Large output differences when using torch.no_grad() with TransformerEncoder (FlashAttention?)

I’m noticing large differences (elements differ by more than 1) in tensors produced by running a forward pass with a TransformerEncoder with and without torch.no_grad. I believe this is caused by one using FlashAttention and the other not.

Is this just a consequence of accumulated floating point differences? I don’t observe the behavior when no mask is provided (max abs difference is ~1e-6). Torch version is 2.6.0

import torch.nn as nn
import torch

torch.manual_seed(10)

SEQ_LENGTH=30
EMBEDDING_DIM=128
BATCH_SIZE=16

fake_tokens = torch.ones(BATCH_SIZE, SEQ_LENGTH, EMBEDDING_DIM, requires_grad=True)
fake_mask = torch.ones((BATCH_SIZE, SEQ_LENGTH), dtype=bool).cpu()
fake_mask[:, :-SEQ_LENGTH//4] = 0
encoder_layer = torch.nn.TransformerEncoderLayer(d_model=EMBEDDING_DIM, nhead=4, batch_first=True, dropout=0.0)
encoder = torch.nn.TransformerEncoder(encoder_layer, 8).eval()

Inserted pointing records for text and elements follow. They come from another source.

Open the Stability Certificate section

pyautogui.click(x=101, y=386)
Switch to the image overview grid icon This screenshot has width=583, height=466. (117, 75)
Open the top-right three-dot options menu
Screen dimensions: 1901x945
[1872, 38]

fake_out = encoder(fake_tokens, src_key_padding_mask=fake_mask, is_causal=False)
with torch.no_grad():
    fake_out_no_grad = encoder(fake_tokens, src_key_padding_mask=fake_mask, is_causal=False)
    
print(torch.abs(fake_out - fake_out_no_grad).max())

Output:

tensor(2.8289, grad_fn=<MaxBackward1>)